::: Task data :::

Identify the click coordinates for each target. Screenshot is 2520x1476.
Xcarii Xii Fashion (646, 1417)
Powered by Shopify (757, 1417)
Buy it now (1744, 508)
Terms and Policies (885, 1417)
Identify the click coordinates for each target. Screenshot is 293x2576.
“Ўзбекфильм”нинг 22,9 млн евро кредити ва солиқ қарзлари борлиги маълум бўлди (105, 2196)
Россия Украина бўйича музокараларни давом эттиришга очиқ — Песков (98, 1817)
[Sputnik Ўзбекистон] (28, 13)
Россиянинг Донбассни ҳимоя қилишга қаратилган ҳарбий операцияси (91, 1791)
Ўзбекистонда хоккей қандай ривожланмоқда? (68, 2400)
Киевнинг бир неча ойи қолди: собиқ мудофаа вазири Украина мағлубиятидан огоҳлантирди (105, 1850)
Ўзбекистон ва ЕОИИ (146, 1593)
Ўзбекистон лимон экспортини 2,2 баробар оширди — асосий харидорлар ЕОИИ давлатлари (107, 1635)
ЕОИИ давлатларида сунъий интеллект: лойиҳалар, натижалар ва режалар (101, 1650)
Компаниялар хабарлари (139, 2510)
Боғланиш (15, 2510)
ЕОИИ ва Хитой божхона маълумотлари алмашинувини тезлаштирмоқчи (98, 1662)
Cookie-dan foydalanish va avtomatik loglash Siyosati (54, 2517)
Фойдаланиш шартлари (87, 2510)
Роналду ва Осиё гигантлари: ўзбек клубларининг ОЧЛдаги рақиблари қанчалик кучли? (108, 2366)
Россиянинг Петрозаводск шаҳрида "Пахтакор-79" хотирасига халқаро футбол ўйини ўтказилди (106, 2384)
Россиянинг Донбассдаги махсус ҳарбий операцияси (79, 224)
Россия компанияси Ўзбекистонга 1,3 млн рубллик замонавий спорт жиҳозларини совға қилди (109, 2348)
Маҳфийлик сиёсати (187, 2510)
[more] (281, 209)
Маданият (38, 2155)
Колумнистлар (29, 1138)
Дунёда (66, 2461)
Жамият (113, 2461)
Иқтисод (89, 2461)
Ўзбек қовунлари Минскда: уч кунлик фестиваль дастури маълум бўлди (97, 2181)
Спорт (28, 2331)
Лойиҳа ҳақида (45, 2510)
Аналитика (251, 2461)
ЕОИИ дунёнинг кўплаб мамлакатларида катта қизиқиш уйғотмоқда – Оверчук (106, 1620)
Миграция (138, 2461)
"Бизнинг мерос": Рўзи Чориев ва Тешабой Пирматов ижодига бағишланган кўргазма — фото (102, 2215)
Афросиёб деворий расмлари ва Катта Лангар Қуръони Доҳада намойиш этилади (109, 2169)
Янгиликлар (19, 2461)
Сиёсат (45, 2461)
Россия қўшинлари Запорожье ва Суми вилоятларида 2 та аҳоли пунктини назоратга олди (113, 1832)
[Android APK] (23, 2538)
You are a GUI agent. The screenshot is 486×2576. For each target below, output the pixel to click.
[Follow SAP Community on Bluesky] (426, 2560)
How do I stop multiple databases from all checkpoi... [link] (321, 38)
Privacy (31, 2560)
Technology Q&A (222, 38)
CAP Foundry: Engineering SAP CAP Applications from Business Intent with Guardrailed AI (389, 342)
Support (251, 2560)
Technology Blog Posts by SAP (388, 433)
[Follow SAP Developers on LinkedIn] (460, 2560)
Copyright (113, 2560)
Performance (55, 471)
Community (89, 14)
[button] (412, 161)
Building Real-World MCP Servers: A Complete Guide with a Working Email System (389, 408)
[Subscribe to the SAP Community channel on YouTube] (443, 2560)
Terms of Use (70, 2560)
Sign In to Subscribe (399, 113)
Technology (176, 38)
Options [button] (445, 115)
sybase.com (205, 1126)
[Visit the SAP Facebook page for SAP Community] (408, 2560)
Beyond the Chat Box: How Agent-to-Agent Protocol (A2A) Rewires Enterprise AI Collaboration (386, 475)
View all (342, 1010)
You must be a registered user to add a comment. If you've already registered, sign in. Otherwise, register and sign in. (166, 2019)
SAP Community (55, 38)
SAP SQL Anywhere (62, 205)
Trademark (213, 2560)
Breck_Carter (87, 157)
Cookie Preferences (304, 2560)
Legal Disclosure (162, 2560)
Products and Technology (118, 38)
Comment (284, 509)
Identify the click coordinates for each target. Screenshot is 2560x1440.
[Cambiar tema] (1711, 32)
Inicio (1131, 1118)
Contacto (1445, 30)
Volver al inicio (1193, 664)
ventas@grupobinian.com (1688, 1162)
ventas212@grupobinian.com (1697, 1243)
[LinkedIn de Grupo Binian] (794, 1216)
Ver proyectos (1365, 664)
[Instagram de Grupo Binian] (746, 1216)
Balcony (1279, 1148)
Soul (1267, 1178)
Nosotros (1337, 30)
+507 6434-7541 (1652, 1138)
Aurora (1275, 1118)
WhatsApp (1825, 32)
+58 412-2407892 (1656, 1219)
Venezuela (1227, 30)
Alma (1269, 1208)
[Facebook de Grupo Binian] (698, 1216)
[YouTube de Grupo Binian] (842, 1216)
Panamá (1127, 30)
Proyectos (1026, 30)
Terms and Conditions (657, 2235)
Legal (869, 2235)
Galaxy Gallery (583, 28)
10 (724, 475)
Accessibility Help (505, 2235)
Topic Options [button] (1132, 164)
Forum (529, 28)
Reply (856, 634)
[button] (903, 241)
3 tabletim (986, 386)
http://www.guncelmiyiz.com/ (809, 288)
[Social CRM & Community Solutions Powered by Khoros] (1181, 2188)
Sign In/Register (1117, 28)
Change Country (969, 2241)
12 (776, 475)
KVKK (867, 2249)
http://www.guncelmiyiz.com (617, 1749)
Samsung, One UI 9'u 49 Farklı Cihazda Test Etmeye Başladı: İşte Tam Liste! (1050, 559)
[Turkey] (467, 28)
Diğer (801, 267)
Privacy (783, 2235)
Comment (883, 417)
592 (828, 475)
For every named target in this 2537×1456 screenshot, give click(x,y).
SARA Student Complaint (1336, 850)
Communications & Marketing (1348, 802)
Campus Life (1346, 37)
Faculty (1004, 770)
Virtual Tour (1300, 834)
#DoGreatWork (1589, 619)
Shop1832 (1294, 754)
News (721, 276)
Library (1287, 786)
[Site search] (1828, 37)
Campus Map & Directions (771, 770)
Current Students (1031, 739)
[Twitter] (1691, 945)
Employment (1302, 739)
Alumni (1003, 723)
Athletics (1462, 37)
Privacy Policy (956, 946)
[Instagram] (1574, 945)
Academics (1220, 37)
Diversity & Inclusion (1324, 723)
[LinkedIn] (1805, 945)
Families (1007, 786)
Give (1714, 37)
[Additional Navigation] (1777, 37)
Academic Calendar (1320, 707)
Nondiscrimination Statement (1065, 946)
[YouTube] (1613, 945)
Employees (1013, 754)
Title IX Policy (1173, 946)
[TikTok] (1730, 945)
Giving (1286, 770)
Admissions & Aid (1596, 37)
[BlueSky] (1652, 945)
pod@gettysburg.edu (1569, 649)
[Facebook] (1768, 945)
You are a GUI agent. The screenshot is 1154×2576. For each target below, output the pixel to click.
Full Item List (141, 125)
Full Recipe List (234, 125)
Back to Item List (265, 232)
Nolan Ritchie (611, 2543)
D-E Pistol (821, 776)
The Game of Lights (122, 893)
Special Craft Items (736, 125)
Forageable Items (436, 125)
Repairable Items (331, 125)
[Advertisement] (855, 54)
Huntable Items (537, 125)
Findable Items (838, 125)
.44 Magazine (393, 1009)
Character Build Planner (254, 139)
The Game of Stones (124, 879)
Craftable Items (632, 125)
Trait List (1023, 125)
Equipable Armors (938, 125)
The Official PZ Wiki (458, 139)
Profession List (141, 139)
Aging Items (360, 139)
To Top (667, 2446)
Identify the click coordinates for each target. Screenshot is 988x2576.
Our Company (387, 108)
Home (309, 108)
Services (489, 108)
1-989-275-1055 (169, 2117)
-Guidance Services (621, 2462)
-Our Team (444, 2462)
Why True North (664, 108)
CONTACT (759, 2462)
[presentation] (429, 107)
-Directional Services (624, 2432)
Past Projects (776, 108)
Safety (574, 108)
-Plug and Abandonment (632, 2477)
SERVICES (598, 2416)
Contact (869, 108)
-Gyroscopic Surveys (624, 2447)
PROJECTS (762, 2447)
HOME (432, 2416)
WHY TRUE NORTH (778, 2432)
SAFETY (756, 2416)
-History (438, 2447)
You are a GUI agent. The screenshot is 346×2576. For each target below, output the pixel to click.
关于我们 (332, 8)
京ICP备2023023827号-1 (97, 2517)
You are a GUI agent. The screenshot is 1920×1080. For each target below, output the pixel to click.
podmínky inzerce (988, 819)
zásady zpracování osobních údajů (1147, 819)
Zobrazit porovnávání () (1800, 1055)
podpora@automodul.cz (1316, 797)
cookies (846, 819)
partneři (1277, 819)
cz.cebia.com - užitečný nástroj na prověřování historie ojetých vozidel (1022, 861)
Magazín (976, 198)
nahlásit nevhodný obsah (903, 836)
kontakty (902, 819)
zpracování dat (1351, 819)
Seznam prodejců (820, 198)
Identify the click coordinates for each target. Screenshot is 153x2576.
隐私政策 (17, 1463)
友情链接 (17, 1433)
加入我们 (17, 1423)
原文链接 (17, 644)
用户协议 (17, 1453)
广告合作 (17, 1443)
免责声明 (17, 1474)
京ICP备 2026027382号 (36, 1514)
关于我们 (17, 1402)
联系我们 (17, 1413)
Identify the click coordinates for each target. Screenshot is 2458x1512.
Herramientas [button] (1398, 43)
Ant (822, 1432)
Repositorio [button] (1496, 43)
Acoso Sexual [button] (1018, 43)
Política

:::

> **Work instructions**: Only an exact copy of the lines from the beginning of the listing through the line with "Боғланиш (15, 2510)", both included, belongs in the answer.

> **Written response**:
Identify the click coordinates for each target. Screenshot is 2520x1476.
Xcarii Xii Fashion (646, 1417)
Powered by Shopify (757, 1417)
Buy it now (1744, 508)
Terms and Policies (885, 1417)
Identify the click coordinates for each target. Screenshot is 293x2576.
“Ўзбекфильм”нинг 22,9 млн евро кредити ва солиқ қарзлари борлиги маълум бўлди (105, 2196)
Россия Украина бўйича музокараларни давом эттиришга очиқ — Песков (98, 1817)
[Sputnik Ўзбекистон] (28, 13)
Россиянинг Донбассни ҳимоя қилишга қаратилган ҳарбий операцияси (91, 1791)
Ўзбекистонда хоккей қандай ривожланмоқда? (68, 2400)
Киевнинг бир неча ойи қолди: собиқ мудофаа вазири Украина мағлубиятидан огоҳлантирди (105, 1850)
Ўзбекистон ва ЕОИИ (146, 1593)
Ўзбекистон лимон экспортини 2,2 баробар оширди — асосий харидорлар ЕОИИ давлатлари (107, 1635)
ЕОИИ давлатларида сунъий интеллект: лойиҳалар, натижалар ва режалар (101, 1650)
Компаниялар хабарлари (139, 2510)
Боғланиш (15, 2510)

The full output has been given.